From 871d05aec05808f96e84aef094e6d441f935d2c5 Mon Sep 17 00:00:00 2001
From: "Alexander \"Arav\" Andreev" <me@arav.top>
Date: Wed, 9 Mar 2022 23:13:04 +0400
Subject: [PATCH] Hardened systemd unit.

---
 init/systemd/dwelling-radio.service | 25 ++++++++++++++++++++++++-
 1 file changed, 24 insertions(+), 1 deletion(-)

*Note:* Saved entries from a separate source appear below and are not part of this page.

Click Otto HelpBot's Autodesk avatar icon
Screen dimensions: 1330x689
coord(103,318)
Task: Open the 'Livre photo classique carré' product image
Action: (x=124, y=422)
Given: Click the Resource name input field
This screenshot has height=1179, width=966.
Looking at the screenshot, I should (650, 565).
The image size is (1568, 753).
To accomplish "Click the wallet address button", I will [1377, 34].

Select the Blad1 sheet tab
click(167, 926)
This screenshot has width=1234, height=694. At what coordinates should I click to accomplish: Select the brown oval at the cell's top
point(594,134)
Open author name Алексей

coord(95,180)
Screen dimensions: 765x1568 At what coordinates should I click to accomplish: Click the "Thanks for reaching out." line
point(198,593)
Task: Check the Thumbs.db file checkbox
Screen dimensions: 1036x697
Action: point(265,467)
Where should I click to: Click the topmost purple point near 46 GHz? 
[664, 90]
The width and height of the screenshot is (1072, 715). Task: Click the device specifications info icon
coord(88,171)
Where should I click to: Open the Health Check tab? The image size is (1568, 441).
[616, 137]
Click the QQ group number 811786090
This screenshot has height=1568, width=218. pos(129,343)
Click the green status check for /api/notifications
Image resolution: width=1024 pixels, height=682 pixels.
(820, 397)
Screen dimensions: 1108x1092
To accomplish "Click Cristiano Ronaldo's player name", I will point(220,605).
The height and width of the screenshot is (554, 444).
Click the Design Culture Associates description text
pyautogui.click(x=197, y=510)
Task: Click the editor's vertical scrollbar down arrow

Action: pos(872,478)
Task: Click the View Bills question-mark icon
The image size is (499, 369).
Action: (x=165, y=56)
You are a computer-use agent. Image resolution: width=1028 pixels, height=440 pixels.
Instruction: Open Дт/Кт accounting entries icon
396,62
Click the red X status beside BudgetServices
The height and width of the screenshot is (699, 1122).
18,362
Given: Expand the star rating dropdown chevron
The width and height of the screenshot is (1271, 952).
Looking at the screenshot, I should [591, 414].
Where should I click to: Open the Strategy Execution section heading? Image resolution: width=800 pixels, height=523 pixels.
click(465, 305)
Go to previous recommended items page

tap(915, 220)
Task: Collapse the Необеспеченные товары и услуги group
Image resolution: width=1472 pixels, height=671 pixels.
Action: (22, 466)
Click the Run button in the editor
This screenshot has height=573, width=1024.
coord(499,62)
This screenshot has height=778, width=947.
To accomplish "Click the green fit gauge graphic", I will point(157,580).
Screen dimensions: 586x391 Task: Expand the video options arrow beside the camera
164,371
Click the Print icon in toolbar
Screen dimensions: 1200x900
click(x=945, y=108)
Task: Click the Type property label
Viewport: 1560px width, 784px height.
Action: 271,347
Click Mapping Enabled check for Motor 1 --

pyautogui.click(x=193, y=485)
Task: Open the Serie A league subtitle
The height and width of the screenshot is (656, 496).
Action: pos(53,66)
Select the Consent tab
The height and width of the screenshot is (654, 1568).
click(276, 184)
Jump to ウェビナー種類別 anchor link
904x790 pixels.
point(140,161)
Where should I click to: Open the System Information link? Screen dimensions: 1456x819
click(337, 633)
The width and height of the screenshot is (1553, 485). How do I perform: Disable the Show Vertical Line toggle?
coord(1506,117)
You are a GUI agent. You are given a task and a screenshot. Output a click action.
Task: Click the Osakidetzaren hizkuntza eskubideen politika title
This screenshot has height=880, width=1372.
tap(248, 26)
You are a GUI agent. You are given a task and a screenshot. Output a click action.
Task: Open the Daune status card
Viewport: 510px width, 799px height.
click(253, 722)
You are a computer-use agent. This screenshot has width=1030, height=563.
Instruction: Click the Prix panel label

diff --git a/init/systemd/dwelling-radio.service b/init/systemd/dwelling-radio.service
index 2decf13..8641ce0 100755
--- a/init/systemd/dwelling-radio.service
+++ b/init/systemd/dwelling-radio.service
@@ -4,9 +4,32 @@ After=network-online.target
 
 [Service]
 Type=simple
-Restart=on-failure
 User=dwradio
+Group=dwradio
 ExecStart=/usr/bin/dwelling-radio -conf /etc/dwelling/radio.yaml
+LogsDirectory=dwelling-radio
+RuntimeDirectory=dwelling-radio
+Restart=on-failure
+
+AmbientCapabilities=
+CapabilityBoundingSet=
+
+LockPersonality=true
+MemoryDenyWriteExecute=true
+NoNewPrivileges=true
+PrivateDevices=true
+ProtectClock=true
+ProtectControlGroups=true
+ProtectHome=true
+ProtectKernelLogs=true
+ProtectKernelModules=true
+ProtectKernelTunables=true
+ProtectSystem=strict
+RestrictAddressFamilies=AF_INET AF_INET6 AF_UNIX
+RestrictNamespaces=true
+RestrictRealtime=true
+RestrictSUIDSGID=true
+SystemCallArchitectures=native
 
 [Install]
 WantedBy=multi-user.target